SPH だより 68 - 石川県教育センター

石川県立工業高等学校
第 68 号
2015. 11. 28
今年も残り1ヶ月少々となりました。日々の学習はどうですか?2学期末考査も始まります。学習した成果を
十分発揮して下さい。
11 月24日午後3時23分に三菱重工業と宇宙航空研究開発機構
(JAXA)が H2Aロケット29号機を、鹿児島県の種子島宇宙
センターから打ち上げ、成功したニュースが報じられています。商
業衛星だけを載せた純粋な商業打ち上げは日本で初めてです。今回
の打ち上げは、衛星が目指す軌道へより近く運ぶための技術改良が
加えられています。
H2Aロケットとは?
2段式で全長53メートル、重さ289トン。

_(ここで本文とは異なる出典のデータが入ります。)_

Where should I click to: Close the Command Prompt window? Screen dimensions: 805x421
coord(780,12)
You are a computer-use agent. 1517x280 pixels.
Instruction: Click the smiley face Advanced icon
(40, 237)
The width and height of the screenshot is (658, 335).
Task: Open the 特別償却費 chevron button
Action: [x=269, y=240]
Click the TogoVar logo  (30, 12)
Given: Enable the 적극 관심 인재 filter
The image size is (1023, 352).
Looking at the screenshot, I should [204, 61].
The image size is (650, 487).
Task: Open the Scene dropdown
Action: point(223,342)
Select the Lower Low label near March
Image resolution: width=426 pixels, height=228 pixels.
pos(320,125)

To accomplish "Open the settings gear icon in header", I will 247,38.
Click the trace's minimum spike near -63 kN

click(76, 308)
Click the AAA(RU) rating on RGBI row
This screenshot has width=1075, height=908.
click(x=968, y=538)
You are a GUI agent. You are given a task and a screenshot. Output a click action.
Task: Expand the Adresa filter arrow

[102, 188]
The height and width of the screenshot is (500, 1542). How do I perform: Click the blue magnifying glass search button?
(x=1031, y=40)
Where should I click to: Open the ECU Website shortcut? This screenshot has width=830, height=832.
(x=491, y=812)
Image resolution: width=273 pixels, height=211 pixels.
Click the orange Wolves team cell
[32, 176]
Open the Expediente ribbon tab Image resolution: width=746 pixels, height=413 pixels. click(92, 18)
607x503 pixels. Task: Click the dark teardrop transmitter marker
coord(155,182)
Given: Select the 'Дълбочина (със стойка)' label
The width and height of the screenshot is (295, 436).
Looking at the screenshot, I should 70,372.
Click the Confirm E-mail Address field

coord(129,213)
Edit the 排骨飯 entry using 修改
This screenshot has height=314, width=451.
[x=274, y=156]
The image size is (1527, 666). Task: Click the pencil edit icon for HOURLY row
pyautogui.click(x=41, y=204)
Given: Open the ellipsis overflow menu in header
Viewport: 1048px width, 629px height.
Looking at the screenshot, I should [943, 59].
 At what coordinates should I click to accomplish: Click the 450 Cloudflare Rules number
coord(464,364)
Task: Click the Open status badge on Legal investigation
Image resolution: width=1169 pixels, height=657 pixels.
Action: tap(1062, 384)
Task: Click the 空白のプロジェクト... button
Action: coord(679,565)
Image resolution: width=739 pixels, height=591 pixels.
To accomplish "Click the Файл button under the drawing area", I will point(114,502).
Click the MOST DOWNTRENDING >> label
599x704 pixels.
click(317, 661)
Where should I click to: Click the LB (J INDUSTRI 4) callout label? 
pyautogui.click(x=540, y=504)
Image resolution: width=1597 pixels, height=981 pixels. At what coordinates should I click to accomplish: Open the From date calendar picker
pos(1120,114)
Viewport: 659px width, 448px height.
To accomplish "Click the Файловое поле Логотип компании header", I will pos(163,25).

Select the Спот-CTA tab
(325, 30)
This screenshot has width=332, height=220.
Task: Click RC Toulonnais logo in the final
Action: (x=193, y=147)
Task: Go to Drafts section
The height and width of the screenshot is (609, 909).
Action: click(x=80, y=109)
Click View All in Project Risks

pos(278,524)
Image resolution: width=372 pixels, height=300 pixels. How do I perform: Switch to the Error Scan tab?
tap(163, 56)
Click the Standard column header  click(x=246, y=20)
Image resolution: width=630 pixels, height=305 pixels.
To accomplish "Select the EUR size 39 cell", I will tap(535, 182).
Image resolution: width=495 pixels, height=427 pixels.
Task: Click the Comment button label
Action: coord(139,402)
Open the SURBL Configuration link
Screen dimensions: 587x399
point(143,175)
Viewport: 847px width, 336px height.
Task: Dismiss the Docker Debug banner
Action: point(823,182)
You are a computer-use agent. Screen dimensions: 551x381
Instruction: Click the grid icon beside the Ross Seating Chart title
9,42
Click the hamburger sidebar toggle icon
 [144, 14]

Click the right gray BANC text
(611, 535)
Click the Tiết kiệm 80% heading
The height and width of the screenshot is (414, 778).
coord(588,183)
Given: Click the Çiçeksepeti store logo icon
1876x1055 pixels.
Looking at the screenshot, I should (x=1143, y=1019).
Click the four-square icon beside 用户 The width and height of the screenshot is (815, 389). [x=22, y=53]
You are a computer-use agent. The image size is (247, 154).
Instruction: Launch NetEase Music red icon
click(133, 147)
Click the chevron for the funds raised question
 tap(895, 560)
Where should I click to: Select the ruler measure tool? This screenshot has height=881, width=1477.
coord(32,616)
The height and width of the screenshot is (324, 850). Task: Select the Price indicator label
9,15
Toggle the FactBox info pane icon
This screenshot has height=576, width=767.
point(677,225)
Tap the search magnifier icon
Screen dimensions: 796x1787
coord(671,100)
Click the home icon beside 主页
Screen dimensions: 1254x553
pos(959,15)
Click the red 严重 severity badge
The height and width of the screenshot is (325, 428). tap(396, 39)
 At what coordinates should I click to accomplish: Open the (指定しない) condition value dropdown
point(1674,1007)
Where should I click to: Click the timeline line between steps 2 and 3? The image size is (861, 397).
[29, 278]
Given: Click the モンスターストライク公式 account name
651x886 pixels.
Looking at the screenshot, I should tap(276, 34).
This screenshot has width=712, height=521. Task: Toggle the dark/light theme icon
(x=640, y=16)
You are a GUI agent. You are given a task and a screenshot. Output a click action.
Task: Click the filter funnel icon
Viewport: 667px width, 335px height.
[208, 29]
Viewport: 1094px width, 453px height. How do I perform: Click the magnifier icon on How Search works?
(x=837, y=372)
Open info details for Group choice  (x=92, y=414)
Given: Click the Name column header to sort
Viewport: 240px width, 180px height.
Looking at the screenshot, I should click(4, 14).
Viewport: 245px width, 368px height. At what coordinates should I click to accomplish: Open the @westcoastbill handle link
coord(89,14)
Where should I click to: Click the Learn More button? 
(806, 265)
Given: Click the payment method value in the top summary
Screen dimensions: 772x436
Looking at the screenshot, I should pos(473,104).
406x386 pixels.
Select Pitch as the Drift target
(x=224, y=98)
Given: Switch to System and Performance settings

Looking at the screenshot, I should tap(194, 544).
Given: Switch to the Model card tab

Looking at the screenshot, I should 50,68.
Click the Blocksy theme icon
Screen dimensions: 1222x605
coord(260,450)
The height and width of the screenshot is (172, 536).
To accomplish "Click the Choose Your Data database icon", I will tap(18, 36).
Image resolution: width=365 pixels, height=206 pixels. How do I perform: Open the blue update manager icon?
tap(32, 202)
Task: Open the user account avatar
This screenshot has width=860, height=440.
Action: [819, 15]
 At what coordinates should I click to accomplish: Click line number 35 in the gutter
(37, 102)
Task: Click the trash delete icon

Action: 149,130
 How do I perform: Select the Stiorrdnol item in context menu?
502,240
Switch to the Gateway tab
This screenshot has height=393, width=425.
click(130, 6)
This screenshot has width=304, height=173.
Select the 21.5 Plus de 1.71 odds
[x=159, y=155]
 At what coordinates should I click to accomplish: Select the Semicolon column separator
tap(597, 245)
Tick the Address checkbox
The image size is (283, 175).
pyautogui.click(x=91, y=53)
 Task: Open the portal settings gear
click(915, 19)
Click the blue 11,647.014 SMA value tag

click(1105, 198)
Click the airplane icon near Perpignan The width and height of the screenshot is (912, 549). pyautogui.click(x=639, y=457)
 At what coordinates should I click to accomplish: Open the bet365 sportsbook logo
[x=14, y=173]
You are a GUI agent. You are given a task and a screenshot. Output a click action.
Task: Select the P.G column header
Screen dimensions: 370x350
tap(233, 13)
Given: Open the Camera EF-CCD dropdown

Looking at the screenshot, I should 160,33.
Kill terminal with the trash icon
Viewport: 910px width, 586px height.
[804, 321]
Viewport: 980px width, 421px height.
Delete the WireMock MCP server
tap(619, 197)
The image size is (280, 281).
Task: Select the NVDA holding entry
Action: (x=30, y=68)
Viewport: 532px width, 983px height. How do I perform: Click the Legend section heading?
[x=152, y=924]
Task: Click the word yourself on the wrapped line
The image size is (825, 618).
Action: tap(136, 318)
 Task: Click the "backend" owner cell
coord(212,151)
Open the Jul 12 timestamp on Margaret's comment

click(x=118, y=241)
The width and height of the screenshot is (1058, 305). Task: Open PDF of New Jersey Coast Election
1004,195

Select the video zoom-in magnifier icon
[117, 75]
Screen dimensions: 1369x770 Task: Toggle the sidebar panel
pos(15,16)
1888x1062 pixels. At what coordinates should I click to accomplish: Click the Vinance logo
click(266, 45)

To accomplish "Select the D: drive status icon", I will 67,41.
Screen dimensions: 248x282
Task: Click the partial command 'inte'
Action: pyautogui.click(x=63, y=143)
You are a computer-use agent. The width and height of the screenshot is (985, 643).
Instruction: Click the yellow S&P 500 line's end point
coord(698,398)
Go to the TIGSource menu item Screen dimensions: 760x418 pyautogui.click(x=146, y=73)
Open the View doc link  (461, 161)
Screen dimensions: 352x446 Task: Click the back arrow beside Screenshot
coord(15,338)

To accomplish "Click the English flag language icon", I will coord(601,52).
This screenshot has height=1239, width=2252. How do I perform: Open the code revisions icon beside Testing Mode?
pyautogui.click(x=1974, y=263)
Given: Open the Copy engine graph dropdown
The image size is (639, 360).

日本初の国産ロケットH2で培った技術をもとに宇宙開
発事業団(現JAXA)が開発し、2001年に1号機が打ち上げられました。2003 年に6号機で失敗
した以外は28号機まで成功しています。2007 年から打ち上げ事業は三菱重工業に移管されています。
◇日本の技術力でロケット改良、長時間飛行
今回の通信放送衛星のように赤道上空約3
万6000キロを周回する静止軌道に投入す
る静止衛星は需要が多いですが赤道から離れ
た種子島からの打ち上げは効率の悪い軌道に
しか衛星を送ることしかできませんでした。こ
のため、静止軌道に到達するまでに衛星の燃料
を消費し、寿命が短くなることが弱点でした。
三菱重工とJAXAは今回より遠くまで衛星
を運べるよう第2段ロケットの高度化を図り
ました。静止衛星「ひまわり8号」の打ち上げ
では約30分後に衛星を切り離したのですが、
今回は4時間半後という長時間飛行に挑んだ
のです。飛行中の燃料蒸発を減らすため、オレンジ色の燃料タンクの表面
は白い塗装に変更されました。
◇下町ロケット
日曜午後 9 時から MRO 放送で池井戸潤さんの「下町ロケット」がドラマ化されていま
す。以前、朝読書週間で山田校長先生がこの本を紹介されていました。国産旅客機「MRJ」
や「H2A」で日本の技術力、ものづくりのすばらしさが連日紹介されている中でのタイ
ムリーなドラマです。毎週欠かさずに見ています。
「下町ロケット」は宇宙開発の研究員だった主人公の佃航平が自身の開発したエンジン
を載せたロケットの打ち上げ失敗の責任を取らされ退職し、父親の遺した中小企業の「佃
製作所」を継ぎ大企業とのせめぎあいなど、いくつもの苦難に直面しながらもそれを乗り
越え、夢に向かって突き進むというストーリーです。
全校集会で山田校長先生が話されていたとおり、働くとは? ものづくりとは? 生活が大事? 夢が大事?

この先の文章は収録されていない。